Every day is opening night.


Ladies and gents,

I am a bit bleary-eyed this morning, having attended the opening night of Gabriel Byrne’s beatific new autobiographical solo show, Walking with Ghosts, last night. This is Byrne’s fourth time on Broadway, and the first time not in a Eugene O’Neill play. Let me tell you that the marvel is just as brilliant at interpreting his own words as he is interpreting the Great American Master of Realism’s. Among the sparkling crowd I spotted the original goddess of Broadway, Donna Murphy, the original goddess of folk, Judy Collins, and the former goddess of Revlon, Ellen Barkin. Also there: Chris Noth, Dr. Barry Kohn, and Brenda Vaccaro – who I hear was Bernie Taupin’s real inspiration for “Tiny Dancer.” The after party was at Sardi’s – which still feels as glamorous to me as when Liz Taylor and Richard Burton used to frequent. On Wednesdays, between the matinee and evening performances of The Little Foxes, Taylor and Maureen Stapleton used to take over a corner table in the back and play cards. One time they roped me into a game of hearts, and the loser had to pick up the tab. Well, having never before played hearts, I lost. What nobody told me is that Liz was sipping on 1811 Chateau d’Yquem of which Sardis’ had ordered a case especially for her. It took me the next twelve years to pay off that tab. If only Kickstarter had been invented 40 years ago!

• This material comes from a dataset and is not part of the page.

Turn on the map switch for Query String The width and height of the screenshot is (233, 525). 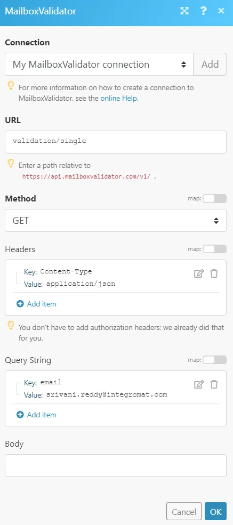[214, 360]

Earlier in the week, I attended the official reading of this year’s Yale Drama Prize winner Seayoung Yim’s Jar of Fat, directed by Aileen Wen McGroddy. Having yet to shed to my “pandemic pounds” (which have created a noticeable “pandemic paunch” forcing me to build a wardrobe of “pandemic pants”), I wasn’t sure I wanted to sit through a reading of play of this particular title. I was blown away by the sheer artistry of this fantastical comedic jewel. Kudos to the Yale Drama Prize for mining such mind-bending talent!

And speaking of prizes, I also scooted over to the Lotos Club in time to witness Paula Vogel and Lynn Nottage present playwright Christina Anderson with the 2022 Horton Foot Prize for her play, the ripple, the wave that carried me home. This prize comes with a $50,000 check – enough to have let Liz sip Sauternes for at least a night or two!

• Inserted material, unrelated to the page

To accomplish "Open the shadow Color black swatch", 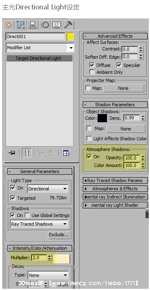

And, finally, a fond farewell to our dear friend Leslie Jordan. A one-of-a-kind force-of-nature, who graced the theater world with his solo show, My Trip Down the Pink Carpet. I’ll never forget him conjuring the image of bovine genitalia to describe the exact color he wanted on the window card. When it came to color matching, Pantone had nothing on Mr. Jordan! I miss him already.

Tidbits from around town…

Spotted: a slew of familiar faces enduring the unending trauma of A Little Life at BAM, including Benj Pasek, Michael Hartman, Marshall Heyman, and Andrew Keenan Bolger.

Overheard: a visibly shaken patron screaming about a cockroach, while running out of Tribeca’s Frenchette.

Caught: Bob Balaban asking a barista how they get milk from oats at Devoción to which the barista replied, “Boss, you asked me the same thing about almonds last year!”

As always, a toast of something sparkling to you and yours!